Action item: Print all the records below, word for word and in full.

Data section:
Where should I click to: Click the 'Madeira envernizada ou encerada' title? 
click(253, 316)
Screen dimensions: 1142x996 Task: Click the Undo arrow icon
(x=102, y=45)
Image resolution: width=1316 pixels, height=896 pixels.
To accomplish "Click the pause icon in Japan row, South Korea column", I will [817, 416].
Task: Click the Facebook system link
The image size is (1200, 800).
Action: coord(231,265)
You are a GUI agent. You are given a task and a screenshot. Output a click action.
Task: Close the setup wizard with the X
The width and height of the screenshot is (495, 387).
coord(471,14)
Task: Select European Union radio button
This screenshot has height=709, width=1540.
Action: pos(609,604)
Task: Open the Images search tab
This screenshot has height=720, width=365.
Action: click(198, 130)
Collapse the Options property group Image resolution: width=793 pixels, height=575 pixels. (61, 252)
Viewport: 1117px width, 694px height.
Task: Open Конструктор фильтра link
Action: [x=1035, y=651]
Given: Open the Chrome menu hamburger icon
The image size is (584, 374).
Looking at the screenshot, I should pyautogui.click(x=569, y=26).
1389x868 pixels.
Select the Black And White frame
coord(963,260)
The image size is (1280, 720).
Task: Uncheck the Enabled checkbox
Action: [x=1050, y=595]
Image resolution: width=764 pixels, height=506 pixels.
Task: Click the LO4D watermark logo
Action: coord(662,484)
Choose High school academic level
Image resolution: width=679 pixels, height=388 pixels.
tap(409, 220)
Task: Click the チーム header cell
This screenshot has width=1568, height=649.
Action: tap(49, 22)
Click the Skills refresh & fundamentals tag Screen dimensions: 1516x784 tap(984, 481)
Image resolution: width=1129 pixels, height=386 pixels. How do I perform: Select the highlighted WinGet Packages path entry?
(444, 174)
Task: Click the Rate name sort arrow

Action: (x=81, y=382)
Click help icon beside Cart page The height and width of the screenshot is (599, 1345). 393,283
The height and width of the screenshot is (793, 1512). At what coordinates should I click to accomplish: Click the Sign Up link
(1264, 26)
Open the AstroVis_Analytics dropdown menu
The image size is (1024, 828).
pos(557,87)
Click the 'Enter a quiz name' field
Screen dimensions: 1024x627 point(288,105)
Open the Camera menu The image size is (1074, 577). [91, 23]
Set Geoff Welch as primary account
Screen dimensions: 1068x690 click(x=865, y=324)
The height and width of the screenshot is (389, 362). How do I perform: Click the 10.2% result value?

Answer for this exercise:
Where should I click to: Click the 'Madeira envernizada ou encerada' title? 
click(253, 316)
Screen dimensions: 1142x996 Task: Click the Undo arrow icon
(x=102, y=45)
Image resolution: width=1316 pixels, height=896 pixels.
To accomplish "Click the pause icon in Japan row, South Korea column", I will [817, 416].
Task: Click the Facebook system link
The image size is (1200, 800).
Action: coord(231,265)
You are a GUI agent. You are given a task and a screenshot. Output a click action.
Task: Close the setup wizard with the X
The width and height of the screenshot is (495, 387).
coord(471,14)
Task: Select European Union radio button
This screenshot has height=709, width=1540.
Action: pos(609,604)
Task: Open the Images search tab
This screenshot has height=720, width=365.
Action: click(198, 130)
Collapse the Options property group Image resolution: width=793 pixels, height=575 pixels. (61, 252)
Viewport: 1117px width, 694px height.
Task: Open Конструктор фильтра link
Action: [x=1035, y=651]
Given: Open the Chrome menu hamburger icon
The image size is (584, 374).
Looking at the screenshot, I should pyautogui.click(x=569, y=26).
1389x868 pixels.
Select the Black And White frame
coord(963,260)
The image size is (1280, 720).
Task: Uncheck the Enabled checkbox
Action: [x=1050, y=595]
Image resolution: width=764 pixels, height=506 pixels.
Task: Click the LO4D watermark logo
Action: coord(662,484)
Choose High school academic level
Image resolution: width=679 pixels, height=388 pixels.
tap(409, 220)
Task: Click the チーム header cell
This screenshot has width=1568, height=649.
Action: tap(49, 22)
Click the Skills refresh & fundamentals tag Screen dimensions: 1516x784 tap(984, 481)
Image resolution: width=1129 pixels, height=386 pixels. How do I perform: Select the highlighted WinGet Packages path entry?
(444, 174)
Task: Click the Rate name sort arrow

Action: (x=81, y=382)
Click help icon beside Cart page The height and width of the screenshot is (599, 1345). 393,283
The height and width of the screenshot is (793, 1512). At what coordinates should I click to accomplish: Click the Sign Up link
(1264, 26)
Open the AstroVis_Analytics dropdown menu
The image size is (1024, 828).
pos(557,87)
Click the 'Enter a quiz name' field
Screen dimensions: 1024x627 point(288,105)
Open the Camera menu The image size is (1074, 577). [91, 23]
Set Geoff Welch as primary account
Screen dimensions: 1068x690 click(x=865, y=324)
The height and width of the screenshot is (389, 362). How do I perform: Click the 10.2% result value?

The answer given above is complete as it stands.